The Climbing Wall – A new way of looking at our working lives

Many thanks to Wise Goose graduate Lucy Weldon for this post.  Lucy is a career coach who specialises in the development of sustainable careers.

Have you thought about what living to a hundred will be like?  It will soon be unremarkable to live that long.  Many societies, including the UK, are rapidly ageing.  There’s lots of discussion about the funding challenge but not enough about the decades that precede our twilight years and what we do with our longer lives.

In the book, The 100-year Life by Lynda Gratton and Andrew Scott, the authors talk about this extended life and working life as being a gift.  It’s certainly a positive way of looking at it.  However, it depends on your individual circumstances.  If you live in the USA without health insurance or you depend solely on the UK government pension with little personal savings, the extended working life is a worrying and onerous necessity.

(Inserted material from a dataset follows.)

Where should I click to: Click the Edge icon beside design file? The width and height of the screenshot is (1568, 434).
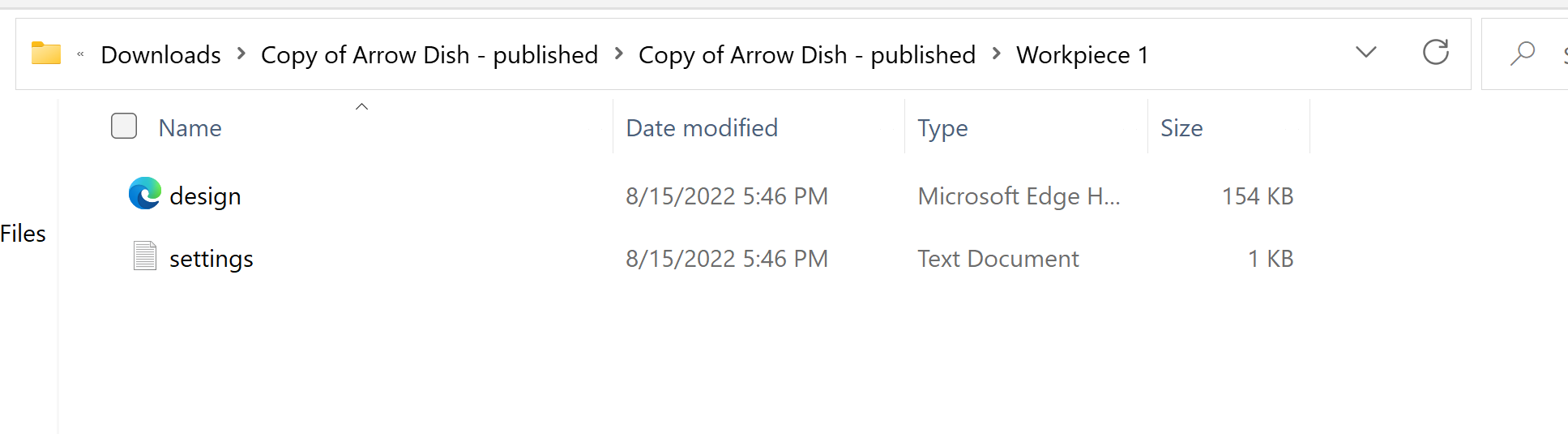(145, 194)

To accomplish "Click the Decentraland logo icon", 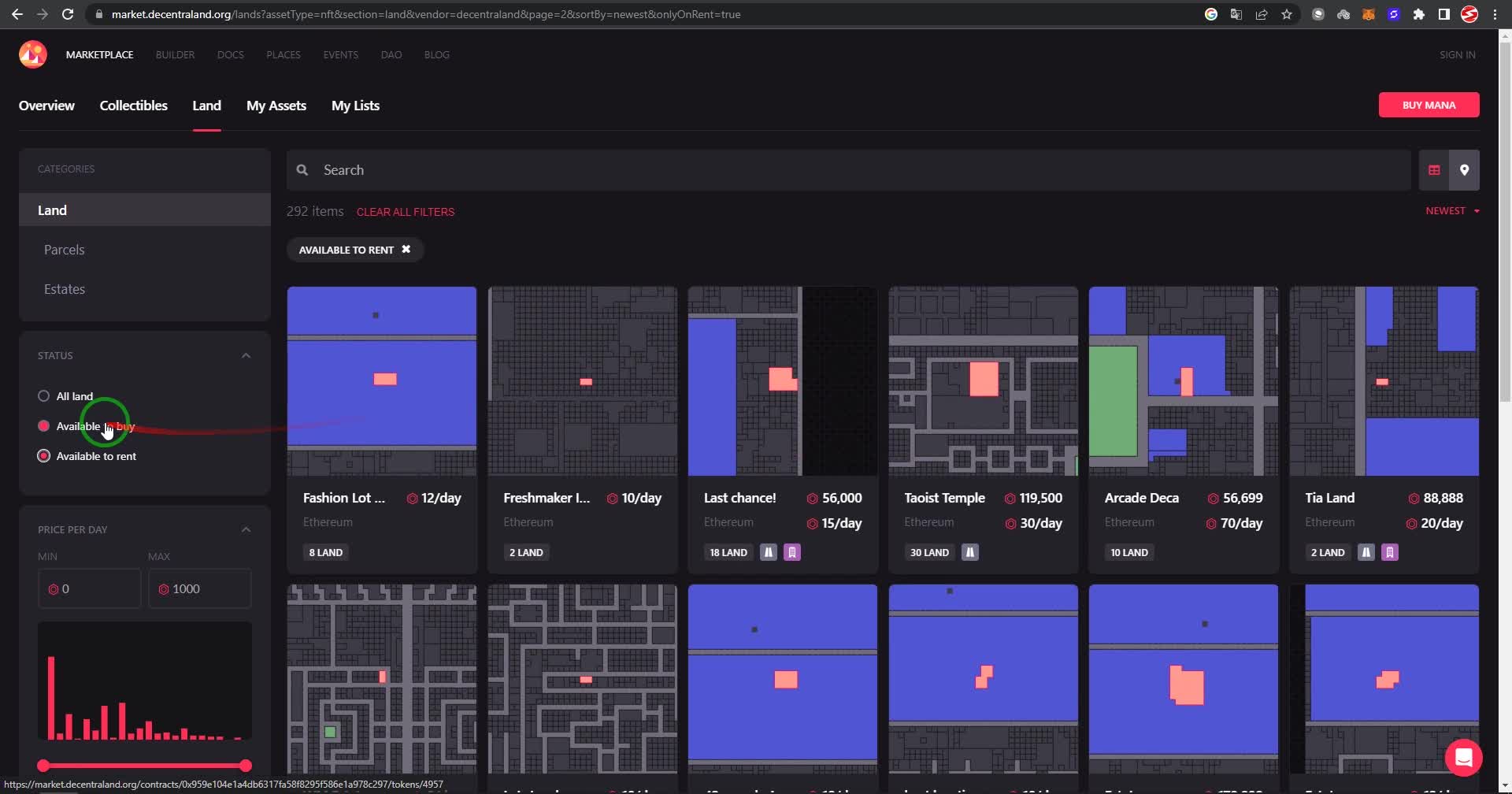I will (x=33, y=54).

We’re seeing already that the simple career path of a ‘job for life’ is losing its currency.  The vertical career ladder of ‘onwards and upwards’ needs to change to what I call a multi-staged climbing wall model.  Now, more than ever, we need to look at our working lives differently and to manage them more proactively.   Luck will always play its part, but it won’t necessarily get you to where you want or need to get to.

My focus with clients is on having a ‘sustainable career’; by that I mean having a working life that brings in the required financial reward as well as fulfilment, purpose and balance.  How do we achieve this?  It won’t just happen.

Here are some aspects of career management to think about.  They are not necessarily age specific.  Responses to them will be rooted much more in life stage:

  • Re-framing the working life. Given extended lives, the potential exists to look at our careers differently.  Experts now talk about the career as being a marathon, a long journey, a series of short sprints with essential holding patterns in between. I see it more as a climbing wall.
  • Multiple careers. Because the choices exist and the imperative is growing, we will have a number of careers or career paths. This will require us to be flexible, resilient and creative. And to keep on learning and investing in ourselves and our working lives.
  • Re-thinking your working identity.  ‘I’ve always been a ……’.  That may change and may have to change.  What you will also need is a clear understanding of your skills and strengths as well as the kind of work that you find enjoyable and stimulating as you go through your working life.
  • Work life balance. It’s critical to talk about work life balance.  Will we be like the Japanese and have a word that sums up the worst extreme of this imbalance?  ‘Karoshi’ is a Japanese word that means death through overwork.  The UK is known for its long working hours.
  • Financial reward to fit your life stage and lifestyle. Unsurprisingly, money can dictate conversations about working lives.  It is an important
  • consideration.  Whilst money can be a short-term motivator, poor financial reward is a sure fire demotivator that sets in quickly.  Establishing what you want and need is vital, and it typically changes with lifestyle and life stage.
  • On-going personal development within your current role and the future direction of your career. Finishing your education in your younger years reflects the old working life model.  Investing in you, your future working life and a different career direction may well depend on a period of acquiring new knowledge, skills, credentials and qualifications.  You can’t teach an old dog new tricks?  Yes, you can!

It’s the ‘whole you’ not just the ‘working you’ that needs to be looked at and considered.  It’s also about making our extended lives more a voyage of discovery than a haphazard, hoping for the best kind of experience.  When you have choices, when you can get on the front foot, why wouldn’t you?